Instructions for the task —
Lines from the one containing "Open the How to measure product link" through the last line of the data are to be returned exactly, both ends included, minus any pictures.

Data provided —

*** Begin section ***

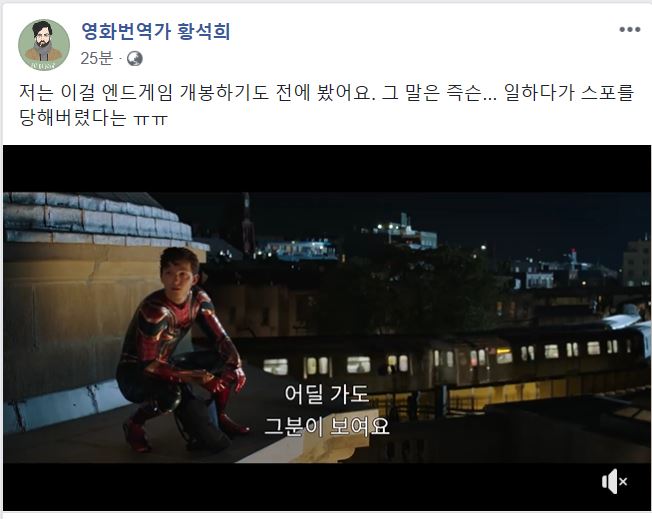The image size is (652, 519).
Task: Visit the 영화번역가 황석희 page name link
Action: point(156,31)
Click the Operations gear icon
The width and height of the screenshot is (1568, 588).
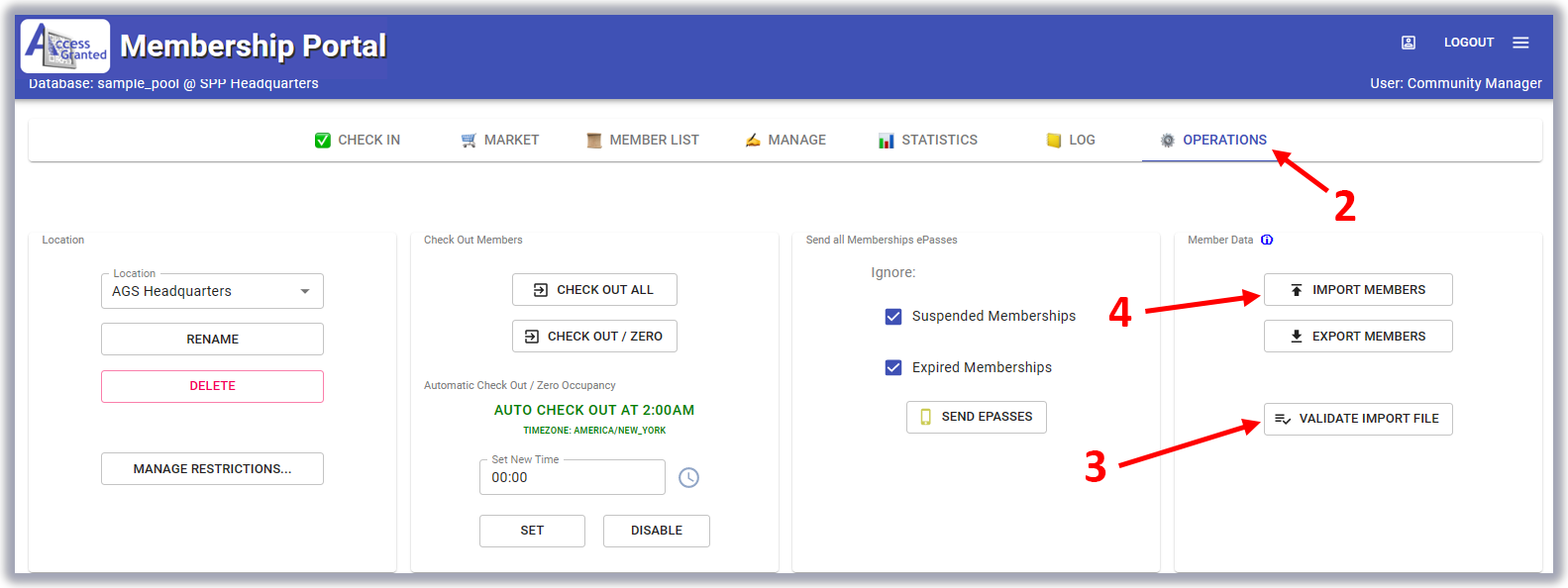point(1167,141)
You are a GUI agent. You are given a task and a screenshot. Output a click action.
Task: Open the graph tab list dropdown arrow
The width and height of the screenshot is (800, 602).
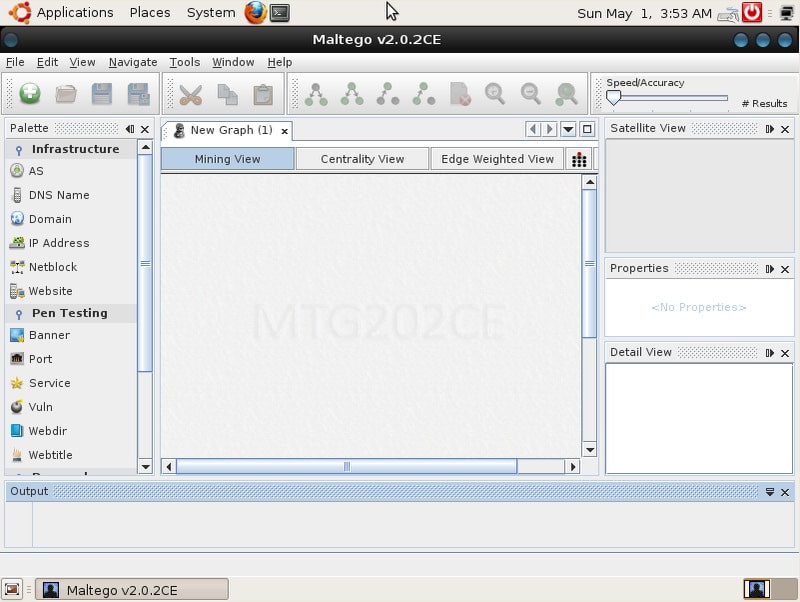tap(568, 129)
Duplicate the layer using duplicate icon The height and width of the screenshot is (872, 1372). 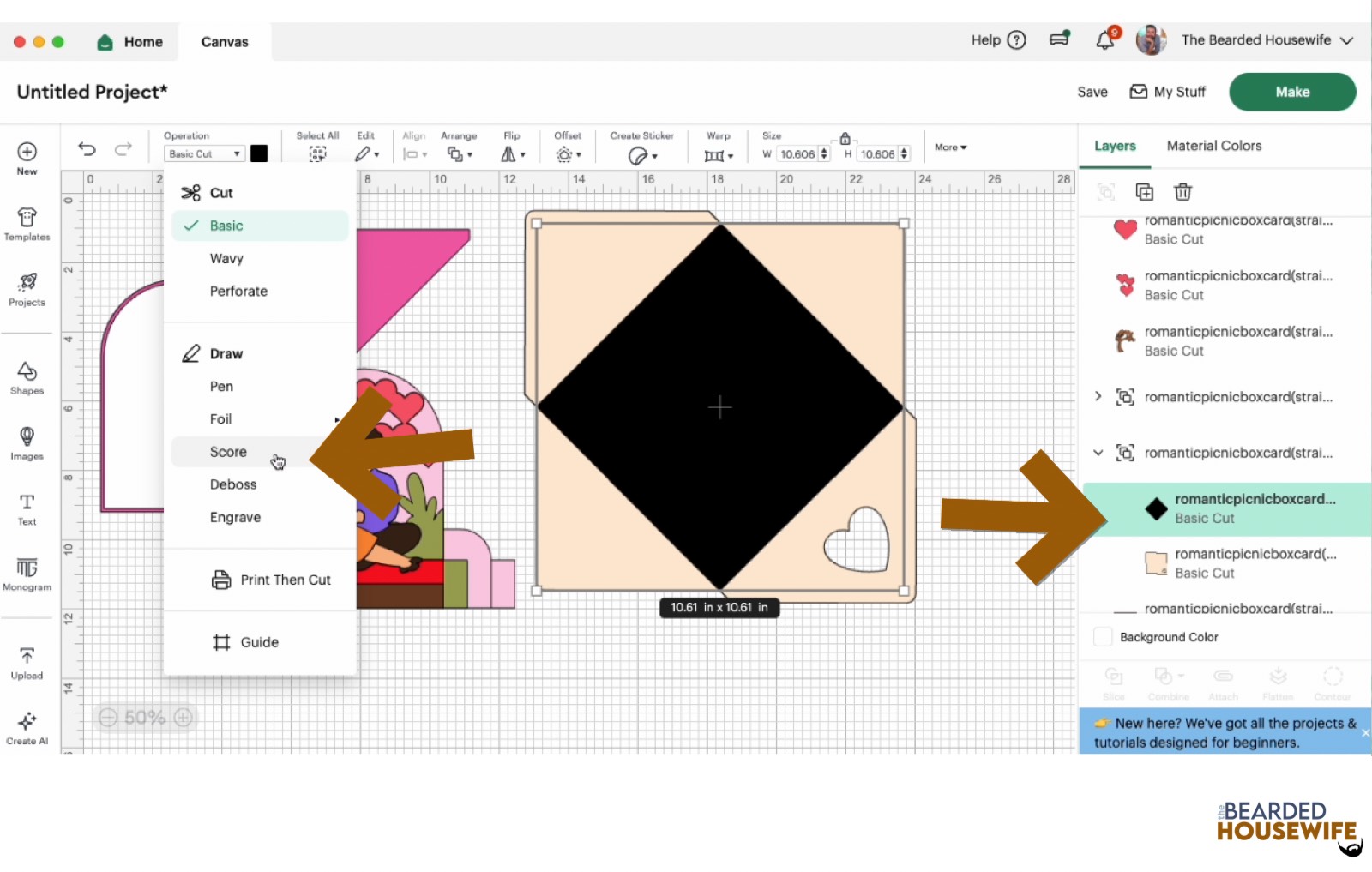(1144, 192)
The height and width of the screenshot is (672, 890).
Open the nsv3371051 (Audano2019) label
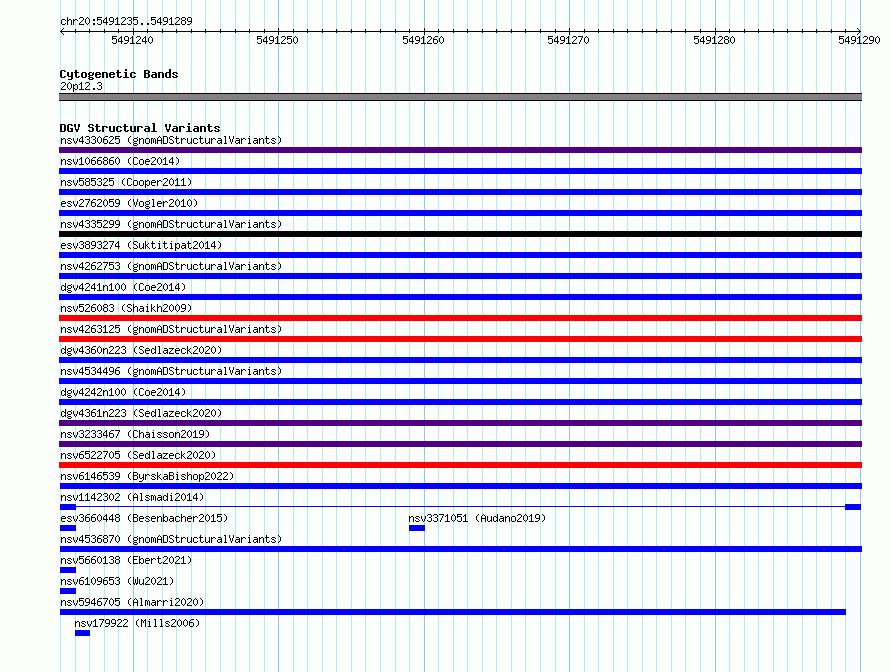click(x=477, y=518)

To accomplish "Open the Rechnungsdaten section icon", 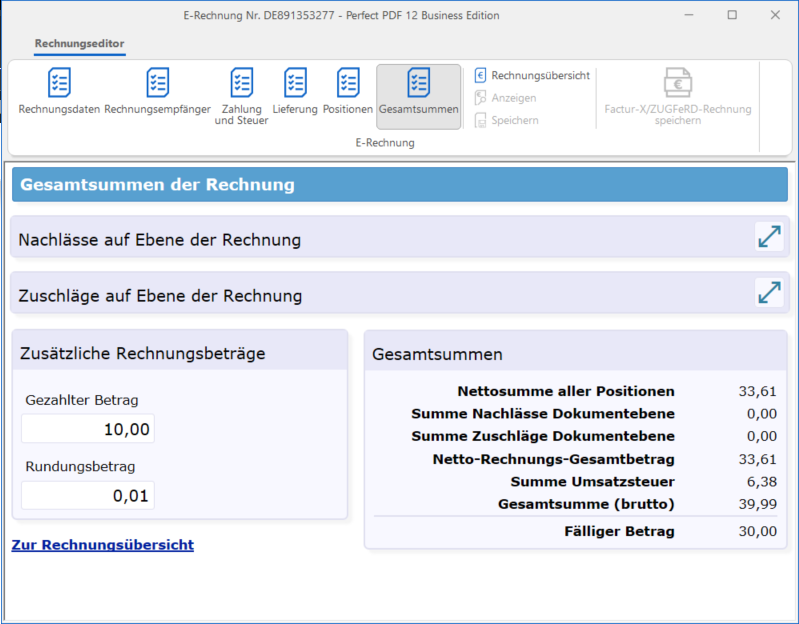I will click(x=59, y=84).
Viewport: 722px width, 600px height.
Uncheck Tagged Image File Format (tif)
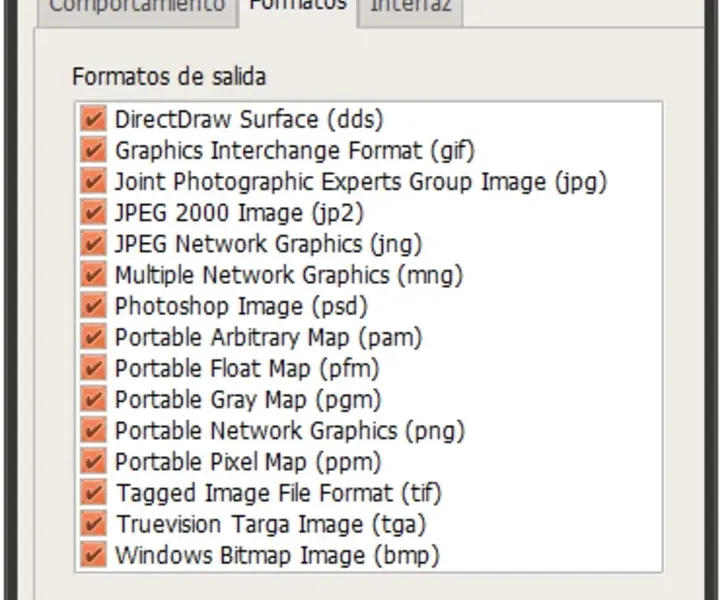(93, 492)
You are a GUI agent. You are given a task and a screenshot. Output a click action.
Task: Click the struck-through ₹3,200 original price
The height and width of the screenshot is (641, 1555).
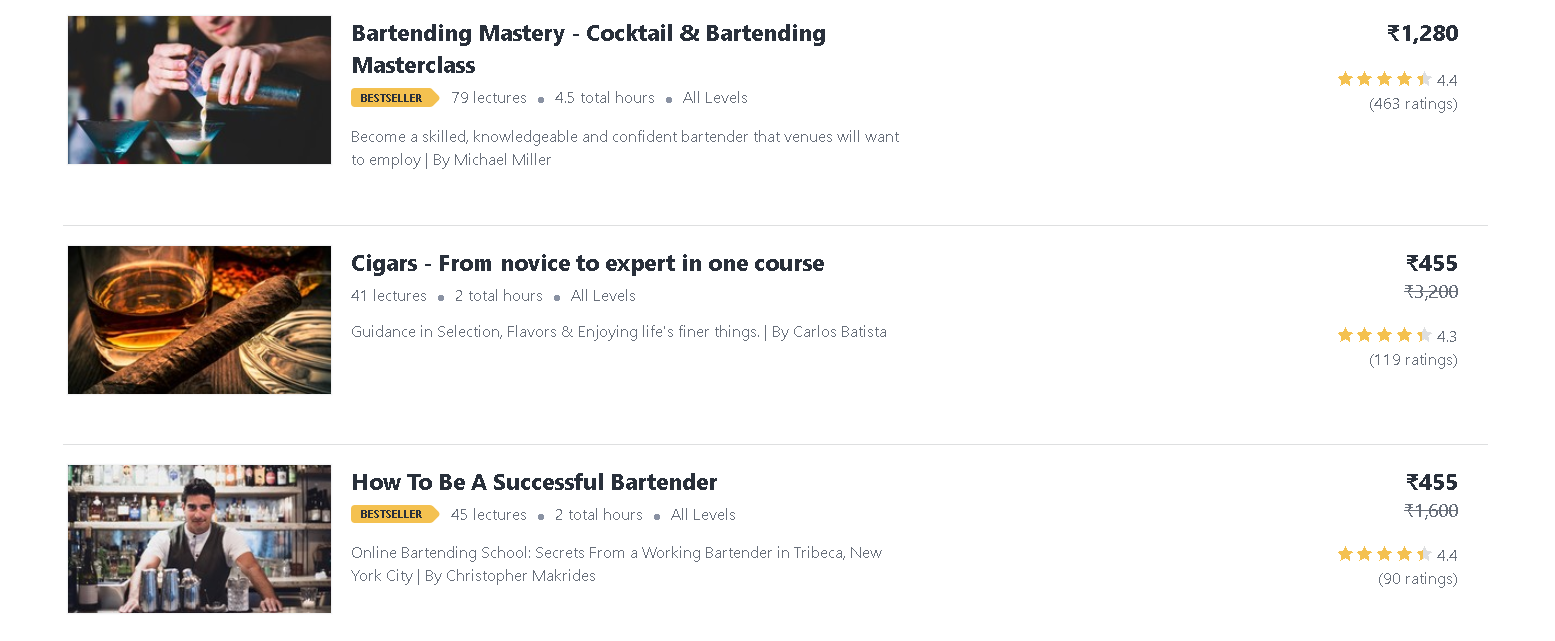[x=1431, y=292]
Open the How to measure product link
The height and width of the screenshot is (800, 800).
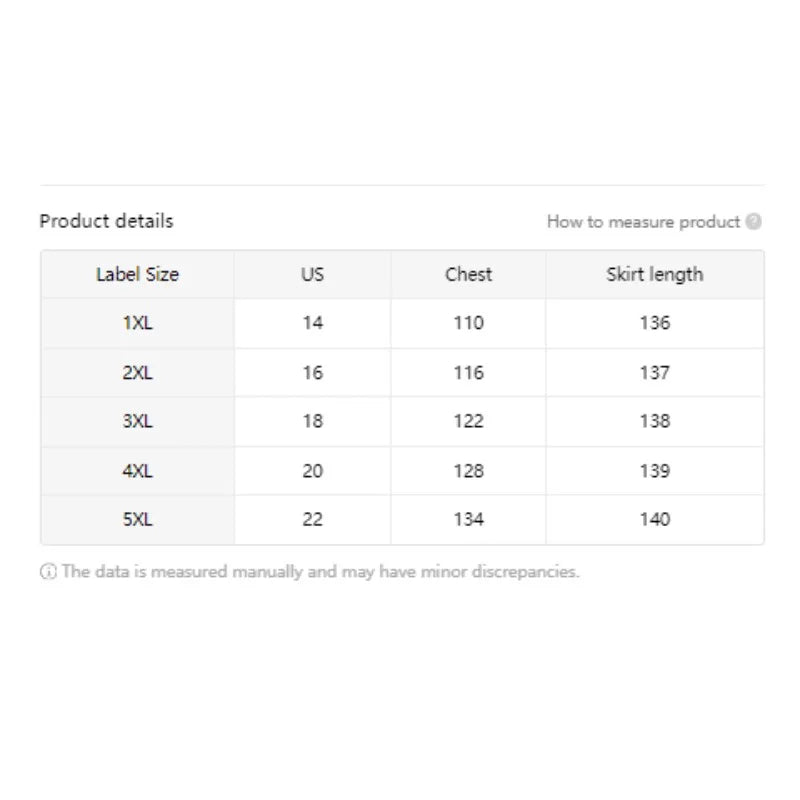click(643, 222)
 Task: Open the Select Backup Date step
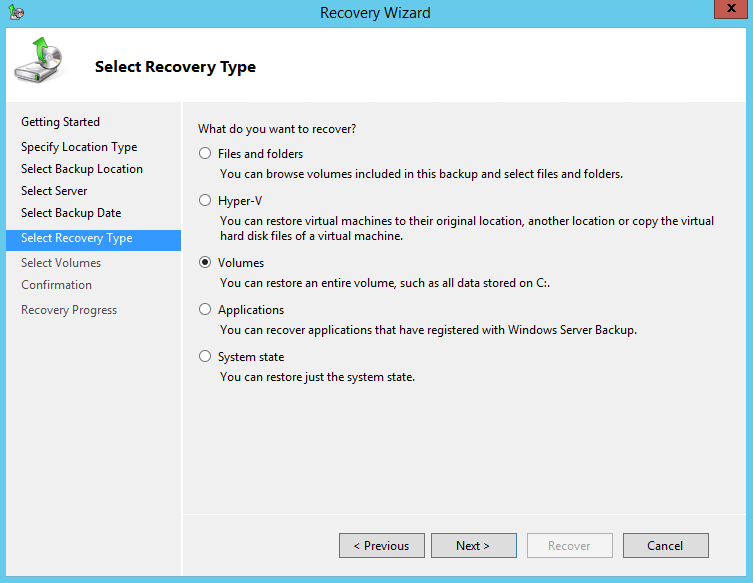click(71, 213)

*** End section ***

Output —
Open the How to measure product link
The height and width of the screenshot is (800, 800).
click(643, 222)
 Task: Open the Select Backup Date step
click(71, 213)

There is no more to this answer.